I plan to continue my independent directing journey with stories deeply rooted in my NYC upbringing, South Asian heritage, and a love for experimenting across genres, especially fantasy—think Dev Patel’s Monkey Man meets Ryan Coogler’s Sinners.
Can you talk to us a bit about the challenges and lessons you’ve learned along the way. Looking back would you say it’s been easy or smooth in retrospect?
It honestly hasn’t been a smooth road. I’ve often felt like I started with less of a head start. Seeing so few people who look like me in film made it hard to even visualize the path. Growing up with desi immigrant parents who built everything from scratch instilled an incredible “work twice as hard” work ethic, but also created a clash between their scarcity mindset and my desire to take creative risks. It’s ironic, because immigrating to a whole new country is a risk in itself, so I know they understand risk, but I guess just very calculated ones with a clear aftermath plan. Pursuing my own creative path meant navigating a lot of tough conversations and advocating for myself.

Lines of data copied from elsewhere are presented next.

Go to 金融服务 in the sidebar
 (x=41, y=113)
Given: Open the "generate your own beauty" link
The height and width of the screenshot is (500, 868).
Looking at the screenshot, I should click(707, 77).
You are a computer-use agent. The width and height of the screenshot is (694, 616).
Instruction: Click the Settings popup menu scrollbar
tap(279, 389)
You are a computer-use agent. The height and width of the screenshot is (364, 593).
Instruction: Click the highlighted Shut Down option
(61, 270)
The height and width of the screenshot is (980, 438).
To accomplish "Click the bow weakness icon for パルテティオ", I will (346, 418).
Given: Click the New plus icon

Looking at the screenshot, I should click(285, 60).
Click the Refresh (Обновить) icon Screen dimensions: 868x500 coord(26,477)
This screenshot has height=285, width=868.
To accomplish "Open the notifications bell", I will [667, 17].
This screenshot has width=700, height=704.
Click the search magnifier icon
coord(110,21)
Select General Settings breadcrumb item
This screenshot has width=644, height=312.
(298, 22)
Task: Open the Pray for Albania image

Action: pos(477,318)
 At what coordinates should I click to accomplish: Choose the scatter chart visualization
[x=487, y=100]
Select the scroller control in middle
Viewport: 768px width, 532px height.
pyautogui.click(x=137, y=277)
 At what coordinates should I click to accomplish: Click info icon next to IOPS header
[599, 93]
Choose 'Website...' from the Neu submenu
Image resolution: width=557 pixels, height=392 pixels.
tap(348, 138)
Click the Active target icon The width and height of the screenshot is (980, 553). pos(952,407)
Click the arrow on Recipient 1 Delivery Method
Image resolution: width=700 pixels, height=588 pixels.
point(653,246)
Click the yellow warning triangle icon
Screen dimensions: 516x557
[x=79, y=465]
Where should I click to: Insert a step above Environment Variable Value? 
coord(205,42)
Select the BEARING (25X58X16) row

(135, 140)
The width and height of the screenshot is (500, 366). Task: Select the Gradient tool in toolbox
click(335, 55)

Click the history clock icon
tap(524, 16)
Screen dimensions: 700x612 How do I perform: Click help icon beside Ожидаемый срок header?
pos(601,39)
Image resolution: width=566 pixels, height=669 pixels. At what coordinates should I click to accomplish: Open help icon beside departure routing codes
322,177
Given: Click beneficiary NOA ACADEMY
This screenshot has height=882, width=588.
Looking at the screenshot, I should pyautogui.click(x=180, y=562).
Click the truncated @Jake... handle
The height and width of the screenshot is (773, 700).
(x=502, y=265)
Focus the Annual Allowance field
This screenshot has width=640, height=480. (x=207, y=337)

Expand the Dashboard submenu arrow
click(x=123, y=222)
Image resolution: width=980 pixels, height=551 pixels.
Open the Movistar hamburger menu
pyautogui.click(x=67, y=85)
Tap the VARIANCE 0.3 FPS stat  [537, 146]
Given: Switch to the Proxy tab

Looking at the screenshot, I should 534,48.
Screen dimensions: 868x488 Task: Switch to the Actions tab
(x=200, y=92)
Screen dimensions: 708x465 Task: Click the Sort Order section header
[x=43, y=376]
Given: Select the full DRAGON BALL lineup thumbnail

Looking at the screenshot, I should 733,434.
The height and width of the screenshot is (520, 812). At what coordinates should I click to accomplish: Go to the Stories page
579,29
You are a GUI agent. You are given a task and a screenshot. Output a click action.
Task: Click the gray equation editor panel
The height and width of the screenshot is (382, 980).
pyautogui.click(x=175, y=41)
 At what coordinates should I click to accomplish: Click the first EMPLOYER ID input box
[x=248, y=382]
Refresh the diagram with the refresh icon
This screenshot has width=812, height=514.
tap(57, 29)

I’ve had to dual-path constantly, including making my own resources and opportunities, balancing a corporate career in Hollywood, honing my craft, and carving out space to tell the stories I really care about. Every challenge has pushed me to be resourceful, intentional, and relentless about my creative vision.
Thanks for sharing that. So, maybe next you can tell us a bit more about your work?
I’m known as someone at the intersection of immersive technology and storytelling. My friends even called it my “brand” earlier at NYU. Whether working on projects with professors like Ken Perlin, who created Perlin Noise used in Tron, or experimenting with VR in the comp sci lab. I’ve always been drawn to blending technical innovation with emotional impact, bringing a “future-thinking” mindset to creative collaborators.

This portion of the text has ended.